An eighth home, 3729 W. 179th St., is under a purchase agreement with the hospital, according to the source. A ninth home, 3747 W. 179th, is owned by a trusteeship of Douglas Damian Janison and his wife Patricia Keeler Janison of Scottsdale, AZ, county property records show. It is rented to George and Terri Gorze Terri who have two special needs children, said George Gorze. The Gorzes own a company which owns the Thumbs Up Deli at Lorain and West 179th. The hospital is also seeking to acquire the deli, Gorze added. If it can acquire those properties, he said the hospital could request that West 179th be vacated south of Allien Avenue and absorb the street right of way.
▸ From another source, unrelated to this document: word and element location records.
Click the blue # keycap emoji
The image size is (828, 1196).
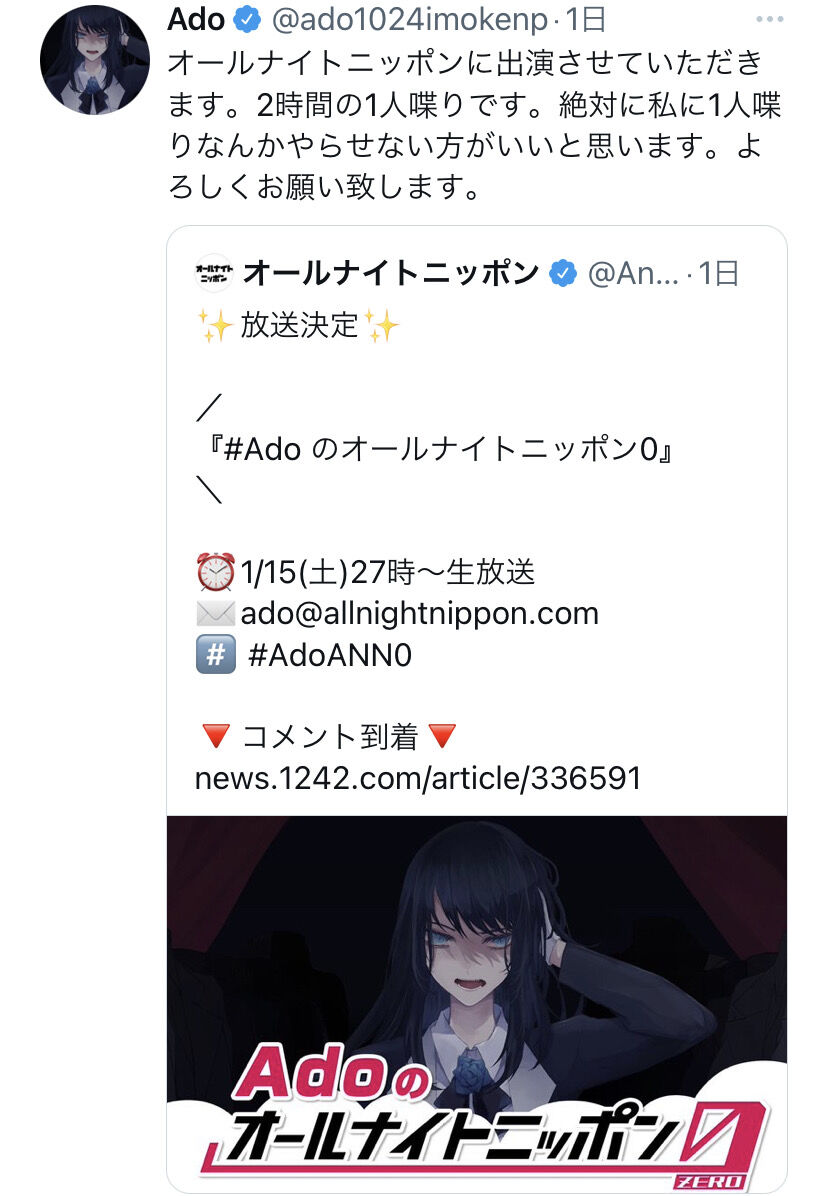click(x=216, y=655)
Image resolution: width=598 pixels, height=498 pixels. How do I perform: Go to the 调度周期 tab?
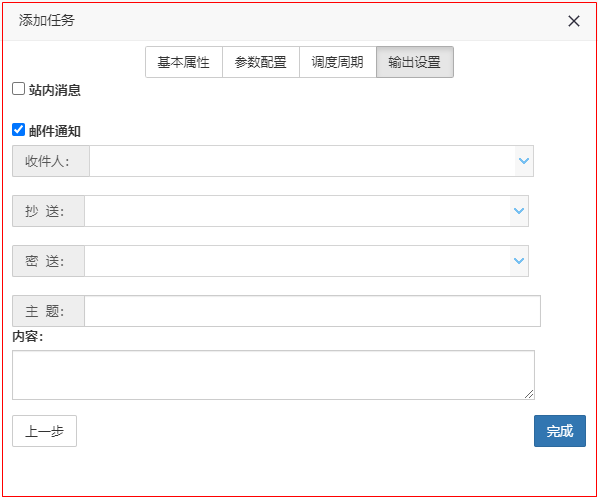coord(338,62)
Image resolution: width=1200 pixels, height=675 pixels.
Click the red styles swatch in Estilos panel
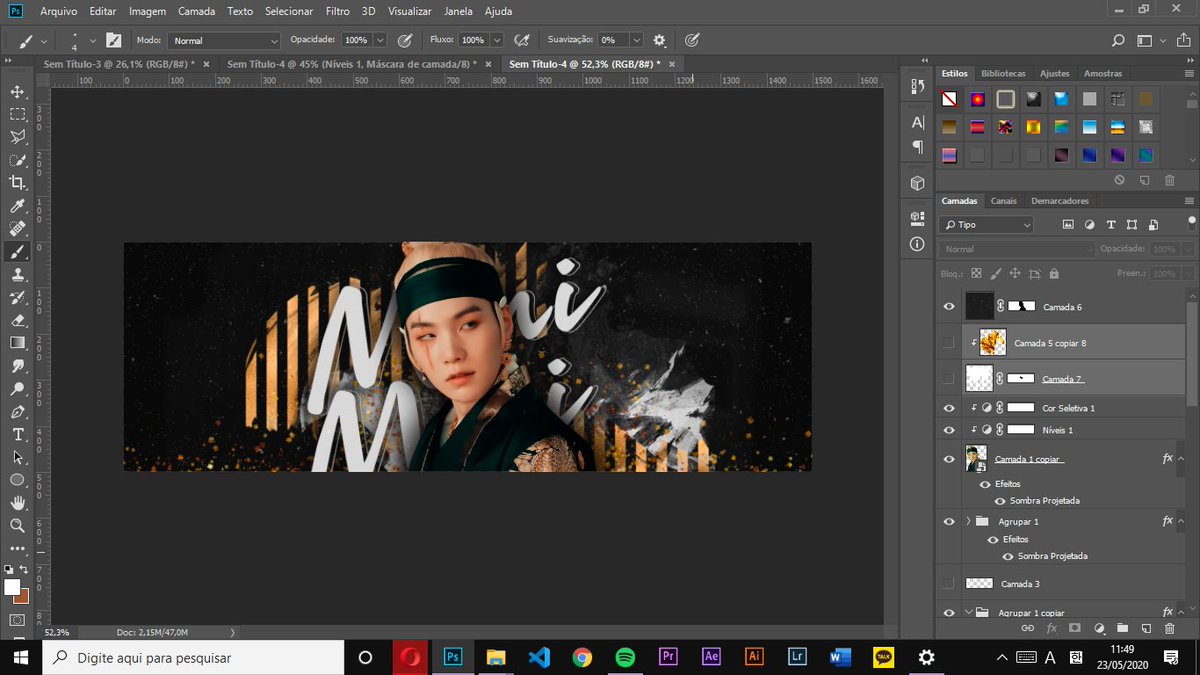pos(976,99)
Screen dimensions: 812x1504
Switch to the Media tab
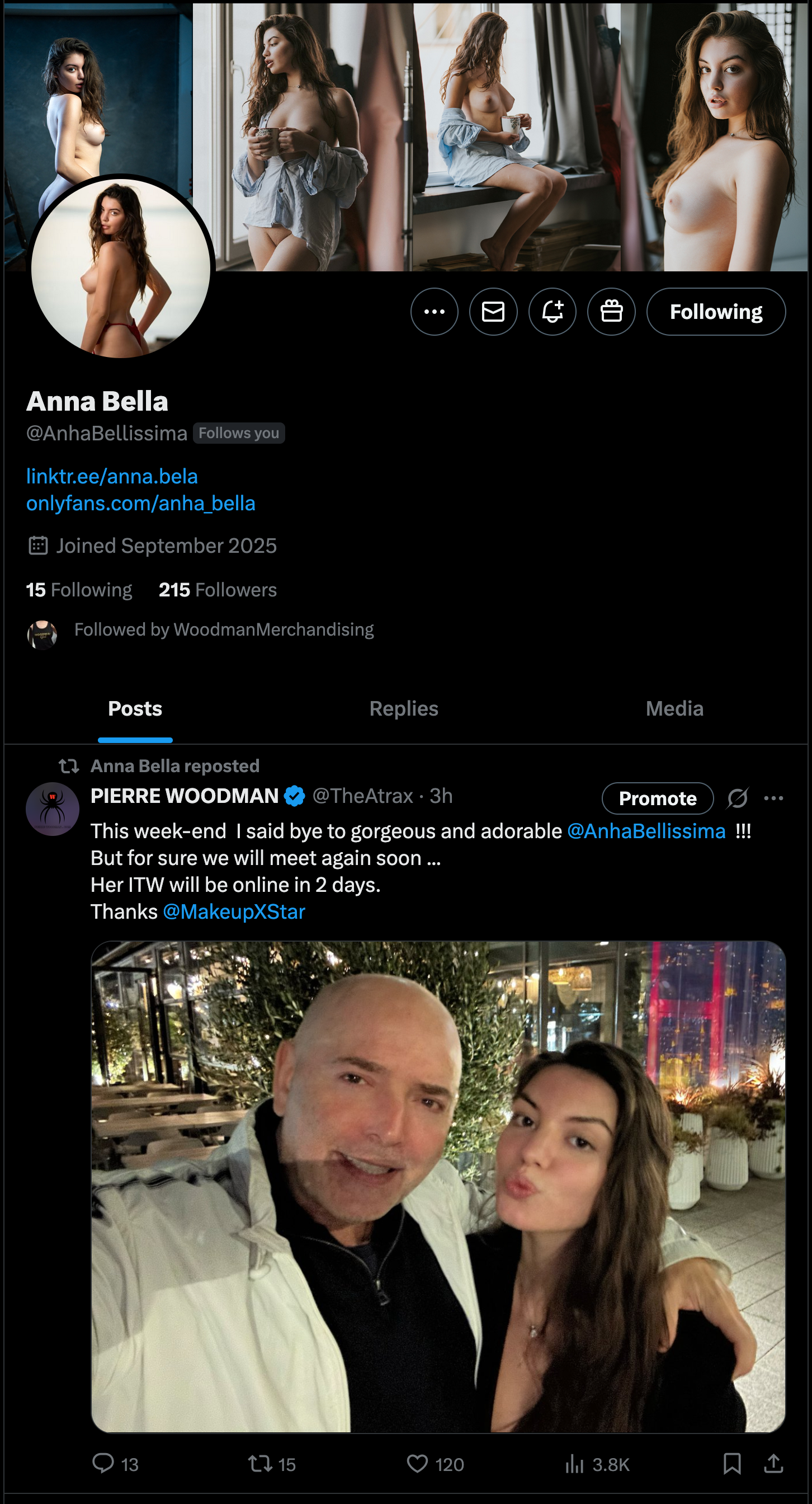click(x=674, y=709)
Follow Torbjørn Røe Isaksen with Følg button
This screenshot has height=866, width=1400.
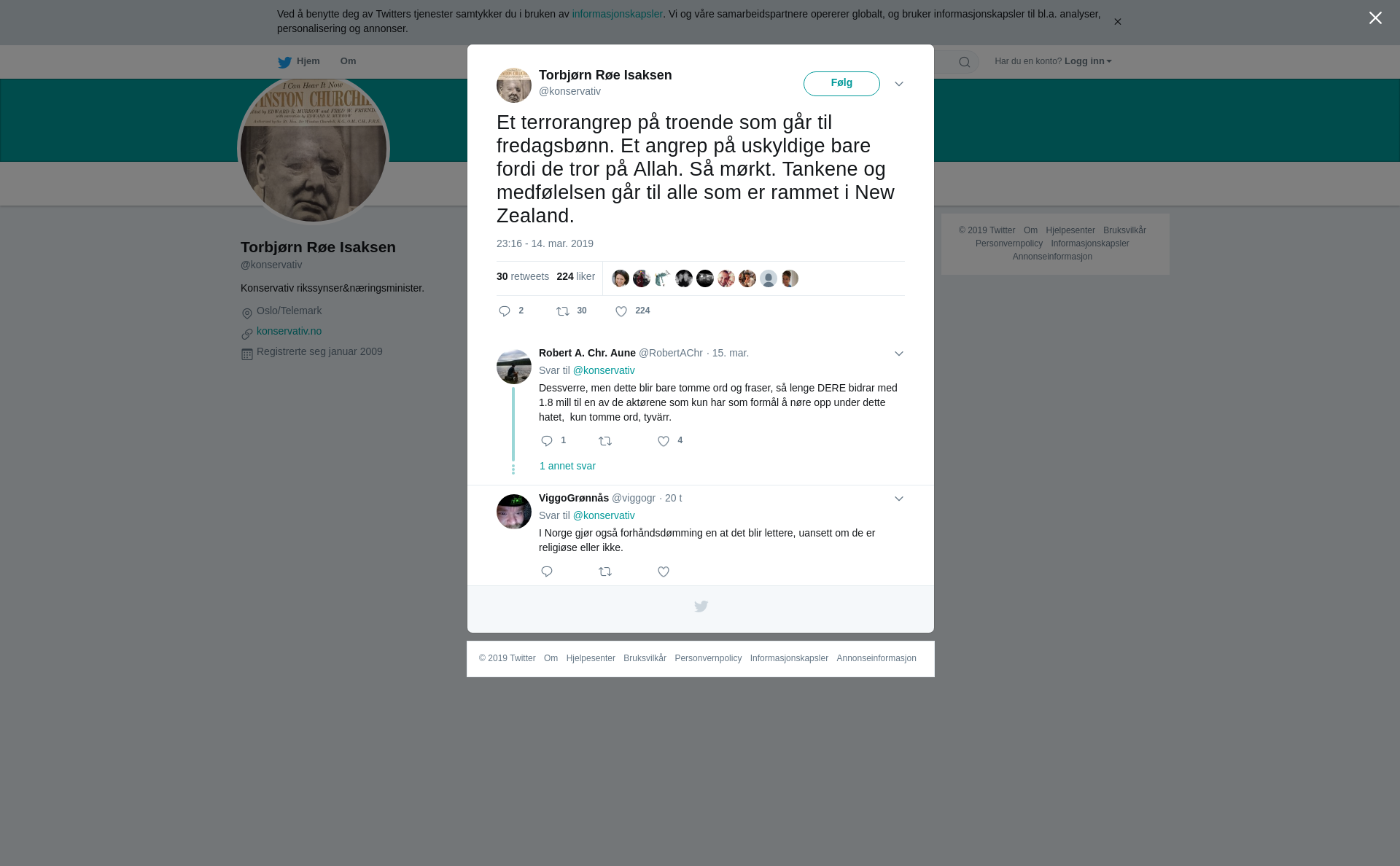841,84
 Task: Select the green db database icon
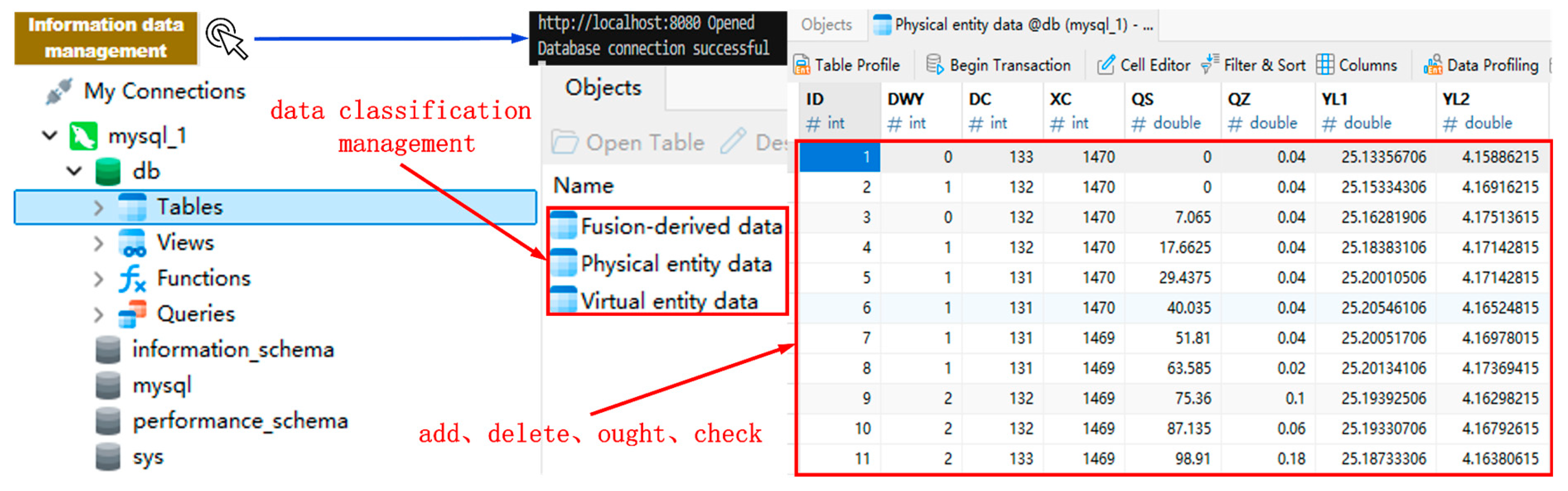pyautogui.click(x=108, y=171)
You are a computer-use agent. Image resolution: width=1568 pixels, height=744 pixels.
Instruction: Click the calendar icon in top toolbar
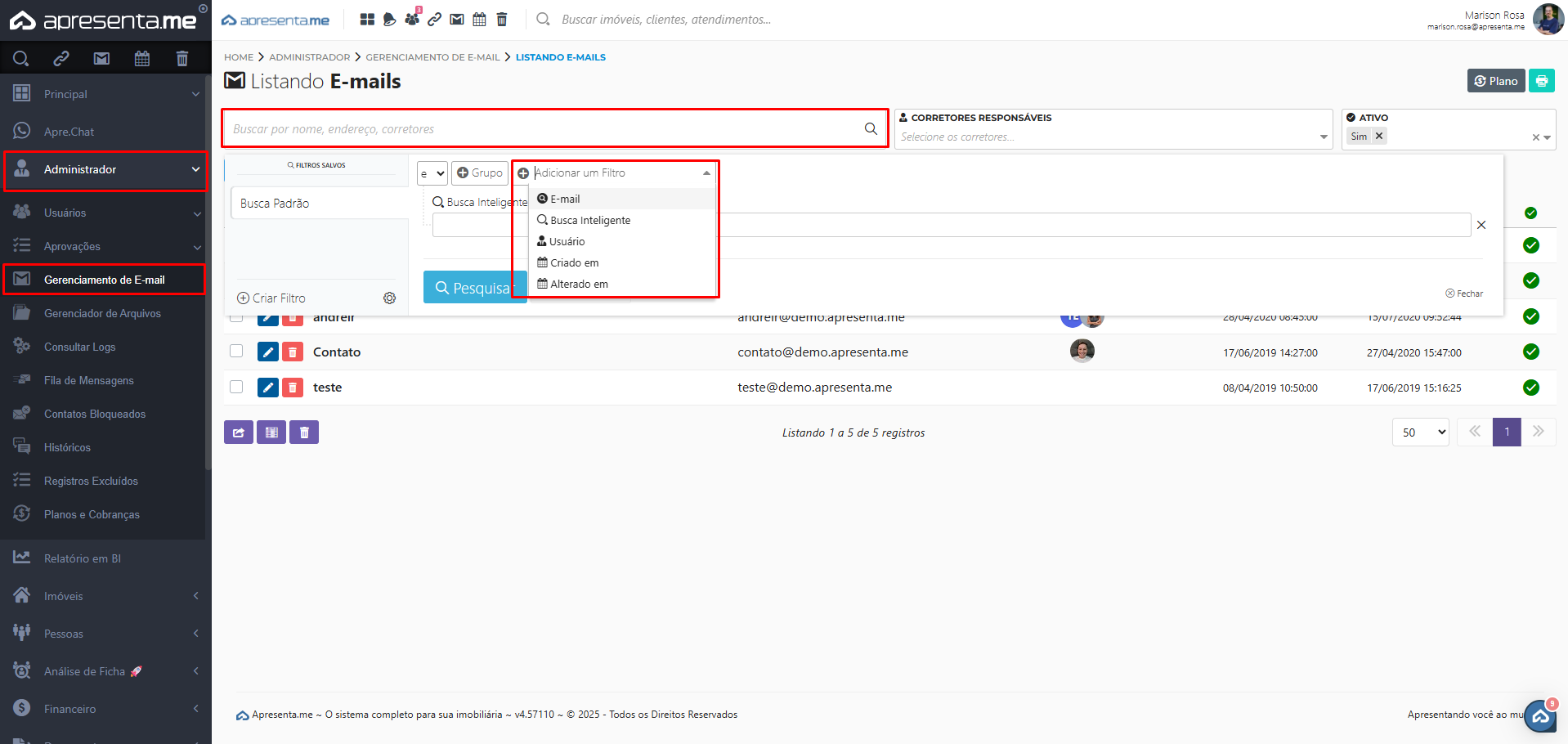(479, 20)
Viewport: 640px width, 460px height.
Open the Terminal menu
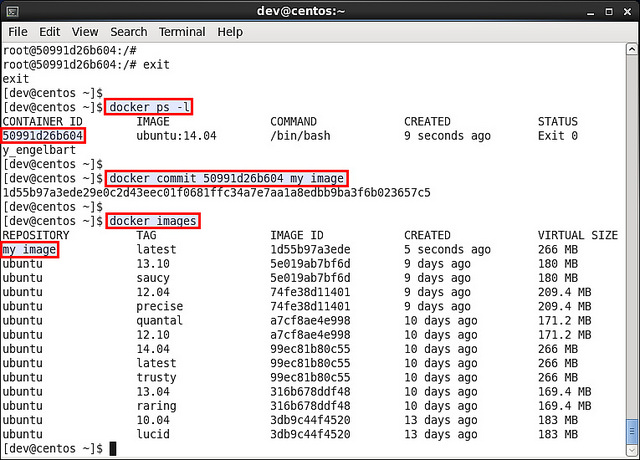pyautogui.click(x=182, y=32)
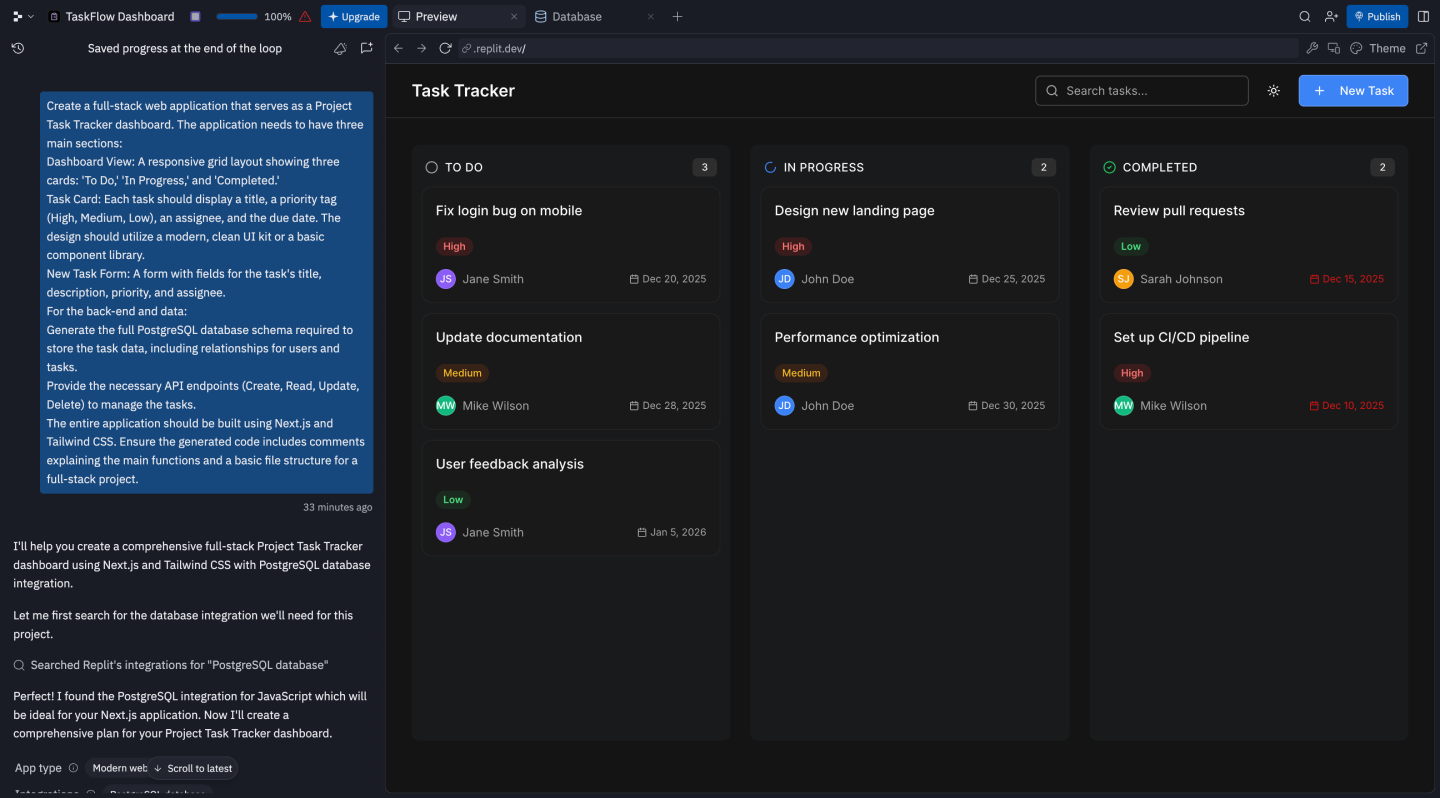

In this view from September 2009 looking south from Allien Avenue toward Lorain Avenue, both sides of West 179th Street had houses along it. By the end 2011, all of the houses on the right were demolished and replaced with a parking lot and landscaped wall. Starting in December, the homes on the left will be demolished, too. The street may ultimately be vacated as well (Google).

“We are in the earliest phases of planning and are looking at a variety of options at this time,” Smith responded when asked by NEOtrans if the Clinic would seek to vacate West 179th. “As our expansion plans mature, we will be sure to share updates.”

“They want both my home and my business,” Gorze said. “We’ve been in negotiation since August 2022. In June of this year, we cut a verbal deal. Two months later, the Clinic backed out of it. They said they had two bad months in a row and couldn’t do it. They’ve let the homes around me deteriorate on purpose. There’s broken windows, fences, gas grills laying on their sides and they’re not shoveling (the snow from) their sidewalks so my children have to walk in the street. We have an organization in this city that’s so powerful it leaves our community agencies crippled. If the Building Department tries to hold the Clinic accountable, there’s reluctance on every level.”

Neither Rios or Smith had any comment regarding whether the Clinic was seeking to acquire additional properties or about the condition of the properties. Councilwoman Slife did not respond to an e-mail sent by NEOtrans prior to the neighborhood meeting that sought comment on the issues to be discussed. This article may be updated with additional followup.